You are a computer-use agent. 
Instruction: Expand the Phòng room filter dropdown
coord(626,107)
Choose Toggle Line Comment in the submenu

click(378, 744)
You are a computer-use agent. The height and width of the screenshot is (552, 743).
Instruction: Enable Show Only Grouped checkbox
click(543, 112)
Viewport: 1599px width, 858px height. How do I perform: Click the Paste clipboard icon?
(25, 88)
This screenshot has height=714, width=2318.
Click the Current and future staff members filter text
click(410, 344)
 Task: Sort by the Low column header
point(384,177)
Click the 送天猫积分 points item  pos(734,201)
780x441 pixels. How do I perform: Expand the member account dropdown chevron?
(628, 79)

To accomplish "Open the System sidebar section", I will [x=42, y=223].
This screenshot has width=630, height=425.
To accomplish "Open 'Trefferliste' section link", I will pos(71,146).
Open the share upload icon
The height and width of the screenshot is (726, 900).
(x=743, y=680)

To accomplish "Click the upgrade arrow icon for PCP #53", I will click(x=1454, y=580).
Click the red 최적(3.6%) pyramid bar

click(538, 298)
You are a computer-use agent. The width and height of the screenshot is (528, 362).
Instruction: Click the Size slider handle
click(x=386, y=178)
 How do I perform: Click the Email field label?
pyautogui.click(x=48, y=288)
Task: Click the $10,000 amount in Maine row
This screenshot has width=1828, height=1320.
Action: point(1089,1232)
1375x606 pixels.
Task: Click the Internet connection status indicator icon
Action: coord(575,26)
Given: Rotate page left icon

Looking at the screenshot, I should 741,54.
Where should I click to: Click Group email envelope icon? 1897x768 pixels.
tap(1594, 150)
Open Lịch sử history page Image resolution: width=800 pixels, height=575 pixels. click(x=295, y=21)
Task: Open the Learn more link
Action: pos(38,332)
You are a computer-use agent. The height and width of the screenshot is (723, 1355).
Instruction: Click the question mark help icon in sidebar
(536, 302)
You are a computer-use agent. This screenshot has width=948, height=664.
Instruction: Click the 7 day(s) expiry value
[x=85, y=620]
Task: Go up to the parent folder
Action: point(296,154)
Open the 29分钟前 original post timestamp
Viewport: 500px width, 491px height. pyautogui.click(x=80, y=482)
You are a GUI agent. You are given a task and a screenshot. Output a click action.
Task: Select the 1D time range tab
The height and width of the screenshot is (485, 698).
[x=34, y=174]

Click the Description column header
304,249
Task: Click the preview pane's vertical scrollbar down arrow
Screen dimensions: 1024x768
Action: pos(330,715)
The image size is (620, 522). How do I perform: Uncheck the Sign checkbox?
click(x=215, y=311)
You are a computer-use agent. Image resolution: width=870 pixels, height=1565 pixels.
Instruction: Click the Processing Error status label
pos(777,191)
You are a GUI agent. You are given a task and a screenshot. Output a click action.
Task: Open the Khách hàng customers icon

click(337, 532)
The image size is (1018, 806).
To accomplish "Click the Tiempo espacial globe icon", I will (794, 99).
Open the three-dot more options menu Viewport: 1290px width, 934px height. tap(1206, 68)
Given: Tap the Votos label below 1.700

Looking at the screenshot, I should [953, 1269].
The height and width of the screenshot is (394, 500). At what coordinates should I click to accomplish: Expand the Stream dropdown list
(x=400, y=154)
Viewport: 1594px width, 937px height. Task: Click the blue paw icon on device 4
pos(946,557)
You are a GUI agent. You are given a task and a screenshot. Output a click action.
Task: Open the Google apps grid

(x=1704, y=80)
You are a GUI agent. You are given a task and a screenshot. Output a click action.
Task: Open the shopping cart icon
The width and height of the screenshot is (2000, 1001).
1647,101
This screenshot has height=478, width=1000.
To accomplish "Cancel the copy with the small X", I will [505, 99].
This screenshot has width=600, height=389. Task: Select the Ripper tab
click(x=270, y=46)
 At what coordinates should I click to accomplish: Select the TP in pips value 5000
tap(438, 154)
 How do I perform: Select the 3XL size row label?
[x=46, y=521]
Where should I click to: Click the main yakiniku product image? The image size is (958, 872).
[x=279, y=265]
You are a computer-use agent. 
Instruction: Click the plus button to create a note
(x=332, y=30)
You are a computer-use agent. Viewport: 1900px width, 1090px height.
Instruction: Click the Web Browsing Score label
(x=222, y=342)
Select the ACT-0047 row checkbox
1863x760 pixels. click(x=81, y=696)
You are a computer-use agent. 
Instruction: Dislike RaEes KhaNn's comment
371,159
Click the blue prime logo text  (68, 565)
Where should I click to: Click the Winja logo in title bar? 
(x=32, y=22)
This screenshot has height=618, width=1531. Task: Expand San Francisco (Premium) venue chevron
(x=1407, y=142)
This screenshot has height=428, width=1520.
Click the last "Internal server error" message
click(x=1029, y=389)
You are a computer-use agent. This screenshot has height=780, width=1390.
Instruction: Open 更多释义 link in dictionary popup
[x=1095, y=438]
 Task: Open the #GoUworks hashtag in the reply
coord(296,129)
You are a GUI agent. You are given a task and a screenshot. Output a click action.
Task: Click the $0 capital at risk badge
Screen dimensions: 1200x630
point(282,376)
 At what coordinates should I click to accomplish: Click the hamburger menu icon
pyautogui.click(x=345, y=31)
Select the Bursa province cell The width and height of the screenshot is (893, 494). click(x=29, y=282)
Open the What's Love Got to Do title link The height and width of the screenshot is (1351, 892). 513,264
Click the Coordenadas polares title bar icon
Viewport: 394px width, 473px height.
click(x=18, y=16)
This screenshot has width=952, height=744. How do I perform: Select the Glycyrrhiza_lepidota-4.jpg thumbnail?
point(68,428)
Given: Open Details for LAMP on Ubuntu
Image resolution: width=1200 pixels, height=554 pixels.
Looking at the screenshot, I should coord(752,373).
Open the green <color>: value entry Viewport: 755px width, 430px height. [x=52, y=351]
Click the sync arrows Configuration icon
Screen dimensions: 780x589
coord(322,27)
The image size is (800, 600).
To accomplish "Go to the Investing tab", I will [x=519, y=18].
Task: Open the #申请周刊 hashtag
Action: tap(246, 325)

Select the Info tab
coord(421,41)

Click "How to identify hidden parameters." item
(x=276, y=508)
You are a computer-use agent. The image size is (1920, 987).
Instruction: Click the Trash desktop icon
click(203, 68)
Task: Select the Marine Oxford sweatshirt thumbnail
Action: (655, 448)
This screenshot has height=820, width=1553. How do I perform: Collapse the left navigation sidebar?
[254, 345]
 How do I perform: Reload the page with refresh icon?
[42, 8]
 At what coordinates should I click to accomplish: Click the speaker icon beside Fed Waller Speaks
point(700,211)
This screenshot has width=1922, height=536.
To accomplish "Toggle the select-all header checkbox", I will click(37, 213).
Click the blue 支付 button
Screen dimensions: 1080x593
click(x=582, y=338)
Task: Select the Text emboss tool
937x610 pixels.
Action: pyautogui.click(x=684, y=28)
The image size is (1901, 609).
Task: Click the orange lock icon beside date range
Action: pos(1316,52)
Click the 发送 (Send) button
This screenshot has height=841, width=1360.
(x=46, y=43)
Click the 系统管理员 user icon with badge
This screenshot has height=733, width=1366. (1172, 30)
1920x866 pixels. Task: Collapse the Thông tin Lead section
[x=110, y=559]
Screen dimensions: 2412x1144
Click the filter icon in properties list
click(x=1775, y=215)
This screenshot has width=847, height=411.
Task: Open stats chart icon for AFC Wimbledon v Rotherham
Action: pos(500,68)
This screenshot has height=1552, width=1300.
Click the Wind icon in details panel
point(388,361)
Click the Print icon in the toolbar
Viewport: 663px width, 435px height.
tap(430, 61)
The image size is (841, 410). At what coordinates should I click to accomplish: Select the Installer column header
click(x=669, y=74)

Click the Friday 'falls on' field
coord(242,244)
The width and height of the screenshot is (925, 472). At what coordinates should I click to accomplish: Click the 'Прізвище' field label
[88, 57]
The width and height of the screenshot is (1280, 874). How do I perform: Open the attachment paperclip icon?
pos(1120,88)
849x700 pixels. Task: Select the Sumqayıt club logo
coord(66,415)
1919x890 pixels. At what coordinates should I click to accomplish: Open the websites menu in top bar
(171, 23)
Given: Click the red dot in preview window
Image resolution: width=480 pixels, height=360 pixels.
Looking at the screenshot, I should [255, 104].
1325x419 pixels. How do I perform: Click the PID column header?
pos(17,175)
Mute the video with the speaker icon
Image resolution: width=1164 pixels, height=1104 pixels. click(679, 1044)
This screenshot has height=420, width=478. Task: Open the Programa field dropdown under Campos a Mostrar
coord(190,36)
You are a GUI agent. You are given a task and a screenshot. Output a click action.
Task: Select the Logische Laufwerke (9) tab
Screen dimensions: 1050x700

----

__Exercise description__
Of the lines in the data, report each one containing the string "preview".

__Answer box__
Task: Click the preview pane's vertical scrollbar down arrow
Given: Click the red dot in preview window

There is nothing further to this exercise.